Simply stated, a conflict of interest arises when the lawyer’s duties to a client are compromised by something or someone else. While this may seem completely straightforward, actual or potential conflicts of interest may not be as readily apparent in day-to-day practice.
The following are fictional scenarios, loosely based on real situations where the lawyer should have been on guard for conflicts of interest:
Mom and Dad are retired, and own a mortgage-free home as joint tenants. Their son has arranged, with the help of a mortgage broker, a substantial private mortgage on the home in order to fund his new business venture. The son brings Mom and Dad to the solicitor’s office to sign closing documents. The son appears very eager to have the transaction closed, but Mom and Dad appear hesitant.
Husband and Wife are wealthy, and own a number of residential properties to which title is held in both their names. The Wife is an executive at a large company who travels often for business, and the Husband is a stay-at-home parent. The Husband is a long-time client of the solicitor, and brings a firm agreement to sell one of their properties. The Husband instructs the solicitor to use the majority of the sale proceeds to pay off a number of his credit card debts and unsecured lines of credit. The transaction is closing soon, and the Husband advises that the Wife is in town for a brief visit, and only available to meet tomorrow morning.
Both scenarios should cause an immediate response from the solicitor. In Scenario 1, there seems to be an imbalance of power between the son and his parents. The son’s proactive approach to arranging the mortgage gives rise to the belief that he may be exerting a significant degree of influence over the mortgaging of his parents’ home; this is also borne out by the fact that the proceeds of the mortgage will be used for the son’s purposes.
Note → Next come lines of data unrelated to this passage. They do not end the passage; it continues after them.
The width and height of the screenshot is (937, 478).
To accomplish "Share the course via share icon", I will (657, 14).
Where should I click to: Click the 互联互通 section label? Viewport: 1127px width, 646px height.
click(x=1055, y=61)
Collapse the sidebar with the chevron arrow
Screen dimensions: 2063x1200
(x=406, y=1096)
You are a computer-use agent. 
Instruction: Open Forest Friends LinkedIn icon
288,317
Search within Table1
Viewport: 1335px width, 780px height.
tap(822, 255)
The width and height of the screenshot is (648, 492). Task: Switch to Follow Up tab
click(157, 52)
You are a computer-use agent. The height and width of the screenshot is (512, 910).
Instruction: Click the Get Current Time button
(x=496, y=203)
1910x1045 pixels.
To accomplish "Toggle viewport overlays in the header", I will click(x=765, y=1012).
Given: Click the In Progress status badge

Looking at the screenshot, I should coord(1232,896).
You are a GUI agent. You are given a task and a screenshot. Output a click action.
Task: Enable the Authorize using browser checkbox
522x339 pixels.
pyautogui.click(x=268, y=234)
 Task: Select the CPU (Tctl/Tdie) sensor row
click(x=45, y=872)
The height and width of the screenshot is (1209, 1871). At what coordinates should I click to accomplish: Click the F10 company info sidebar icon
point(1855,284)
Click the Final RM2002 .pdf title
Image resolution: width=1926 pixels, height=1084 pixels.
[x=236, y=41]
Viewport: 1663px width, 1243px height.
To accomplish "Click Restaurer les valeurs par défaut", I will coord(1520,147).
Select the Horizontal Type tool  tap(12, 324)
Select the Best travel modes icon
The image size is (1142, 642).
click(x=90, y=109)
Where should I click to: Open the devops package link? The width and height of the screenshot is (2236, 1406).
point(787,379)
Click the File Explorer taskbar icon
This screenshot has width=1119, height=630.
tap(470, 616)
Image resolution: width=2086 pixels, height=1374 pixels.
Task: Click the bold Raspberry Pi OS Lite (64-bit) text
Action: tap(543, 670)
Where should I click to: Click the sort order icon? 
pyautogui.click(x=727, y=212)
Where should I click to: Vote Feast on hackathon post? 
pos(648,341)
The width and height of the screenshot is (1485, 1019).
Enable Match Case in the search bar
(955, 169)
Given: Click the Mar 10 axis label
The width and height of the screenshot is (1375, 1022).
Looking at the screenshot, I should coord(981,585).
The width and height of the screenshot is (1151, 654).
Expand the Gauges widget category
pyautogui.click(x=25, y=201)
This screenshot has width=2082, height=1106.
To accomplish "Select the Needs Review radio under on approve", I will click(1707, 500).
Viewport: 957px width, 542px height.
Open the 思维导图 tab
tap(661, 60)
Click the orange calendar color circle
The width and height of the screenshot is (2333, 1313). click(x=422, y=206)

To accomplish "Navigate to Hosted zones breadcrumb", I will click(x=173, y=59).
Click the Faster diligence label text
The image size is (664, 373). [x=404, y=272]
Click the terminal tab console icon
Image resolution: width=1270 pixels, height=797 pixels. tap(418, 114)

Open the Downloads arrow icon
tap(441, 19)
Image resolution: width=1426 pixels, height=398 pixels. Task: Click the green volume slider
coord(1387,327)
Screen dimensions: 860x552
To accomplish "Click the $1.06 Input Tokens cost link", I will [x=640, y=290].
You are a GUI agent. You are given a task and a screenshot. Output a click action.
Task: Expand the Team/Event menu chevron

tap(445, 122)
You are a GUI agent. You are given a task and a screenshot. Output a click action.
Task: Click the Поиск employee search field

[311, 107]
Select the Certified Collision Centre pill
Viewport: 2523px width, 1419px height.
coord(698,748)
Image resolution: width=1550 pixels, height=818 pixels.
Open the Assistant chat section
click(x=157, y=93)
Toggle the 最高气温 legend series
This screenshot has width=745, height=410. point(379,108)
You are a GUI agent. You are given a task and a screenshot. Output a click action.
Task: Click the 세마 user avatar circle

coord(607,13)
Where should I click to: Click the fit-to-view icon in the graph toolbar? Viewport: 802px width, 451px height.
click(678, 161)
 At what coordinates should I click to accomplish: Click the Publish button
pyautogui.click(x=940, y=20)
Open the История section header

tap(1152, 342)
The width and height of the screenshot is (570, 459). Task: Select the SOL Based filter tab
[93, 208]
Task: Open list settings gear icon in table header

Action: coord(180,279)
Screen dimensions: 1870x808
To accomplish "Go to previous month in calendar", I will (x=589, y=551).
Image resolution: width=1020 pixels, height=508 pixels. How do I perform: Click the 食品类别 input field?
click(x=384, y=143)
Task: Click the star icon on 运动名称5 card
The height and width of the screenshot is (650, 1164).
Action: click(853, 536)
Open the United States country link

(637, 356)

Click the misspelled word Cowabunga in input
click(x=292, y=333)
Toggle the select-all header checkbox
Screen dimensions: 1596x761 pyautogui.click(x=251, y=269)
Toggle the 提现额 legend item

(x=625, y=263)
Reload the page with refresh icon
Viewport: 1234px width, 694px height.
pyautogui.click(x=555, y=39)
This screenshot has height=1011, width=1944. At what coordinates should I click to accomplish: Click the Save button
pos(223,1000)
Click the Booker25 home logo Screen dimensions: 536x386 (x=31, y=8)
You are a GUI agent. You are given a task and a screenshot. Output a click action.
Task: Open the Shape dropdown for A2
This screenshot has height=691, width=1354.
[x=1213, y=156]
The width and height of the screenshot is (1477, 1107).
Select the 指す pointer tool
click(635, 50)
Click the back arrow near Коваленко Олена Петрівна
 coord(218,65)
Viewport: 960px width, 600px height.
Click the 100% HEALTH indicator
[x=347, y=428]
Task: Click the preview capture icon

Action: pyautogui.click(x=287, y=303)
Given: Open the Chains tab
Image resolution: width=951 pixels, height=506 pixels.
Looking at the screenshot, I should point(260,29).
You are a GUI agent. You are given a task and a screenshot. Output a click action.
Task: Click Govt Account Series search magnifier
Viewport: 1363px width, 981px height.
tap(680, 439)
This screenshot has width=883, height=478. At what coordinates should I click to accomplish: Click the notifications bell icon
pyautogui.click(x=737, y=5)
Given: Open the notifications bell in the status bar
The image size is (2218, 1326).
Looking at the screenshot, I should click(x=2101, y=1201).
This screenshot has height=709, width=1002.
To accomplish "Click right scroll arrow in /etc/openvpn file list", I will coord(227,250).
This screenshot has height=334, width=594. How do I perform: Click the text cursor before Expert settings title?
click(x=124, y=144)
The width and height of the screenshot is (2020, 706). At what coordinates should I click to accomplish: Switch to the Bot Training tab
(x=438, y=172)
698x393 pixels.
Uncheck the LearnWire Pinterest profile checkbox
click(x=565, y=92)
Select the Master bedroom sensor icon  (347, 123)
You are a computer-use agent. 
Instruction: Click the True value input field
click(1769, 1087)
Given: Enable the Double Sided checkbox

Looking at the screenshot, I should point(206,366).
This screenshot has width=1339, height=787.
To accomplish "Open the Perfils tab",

In this scenario, the solicitor’s duty to Mom and Dad is being adversely affected by a third person, their son.
Scenario 2 is different, but not any less serious. In this case, it appears that the Wife may be vulnerable not because of any lack of sophistication on her part, but because she has a busy career, and as a result, the family’s personal and financial matters are the domain of the Husband. While both Husband and Wife own the property being sold, the solicitor has been instructed to use the majority of the sale proceeds to discharge personal debts of the Husband, possibly to the complete ignorance of the Wife. In this case, the solicitor’s duty to the Wife is being materially affected by a duty to another client, the Husband. While the solicitor may feel confident about the Husband’s instructions because he is a long-time client, the appropriate steps must still be taken to deal with this conflict of interest. Fraudsters often prey on the trust built with a solicitor through personal connections, professional referrals, and ongoing business relationships.
Risk management and action steps
To ensure that all of these clients have provided their informed consent to the transactions, and before taking any further action, the solicitor should insist that Mom and Dad in Scenario 1, and the Wife in Scenario 2, obtain independent legal advice from another solicitor with no connection to the matter or any of the parties.
As with any matter, it is imperative for the solicitor to get acquainted with the parties and the deal. In Scenario 1, the solicitor should ensure that instructions are coming directly from Mom and Dad (without any coaching from their son). The solicitor should bear in mind that if the mortgage transaction closes, the mortgage proceeds must be paid only to Mom and Dad, who own the property. Whether they choose to fund their son’s business venture, and to what degree, is up to them alone.
In Scenario 2, the solicitor should make clear to both Husband and Wife that there is a joint retainer, as defined in Rule 3.4-5 of the Law Society of Ontario’s Rules of Professional Conduct. The solicitor should also have regard for Rule 3.4-6, which deals with situations where a lawyer has a continuing relationship with a client for whom the lawyer acts regularly. In the joint retainer, no information regarding the matter received from one client (such as how the sale proceeds will be used) may be kept confidential from the other. If a conflict develops that cannot be resolved, the solicitor may have to withdraw from representing either client.
The scenarios presented are just two out of a multitude of possible fact patterns that could arrive at the doorstep of any real estate practice, even as late as the date of closing. A smart real estate lawyer should be fully aware of the circumstances of the transaction and diligent in taking instructions; remain mindful of whether a conflict of interest exists or may develop over the course of a retainer; insist on clients obtaining independent legal advice where there is a possibility of a conflict of interest, and remember to document all discussions.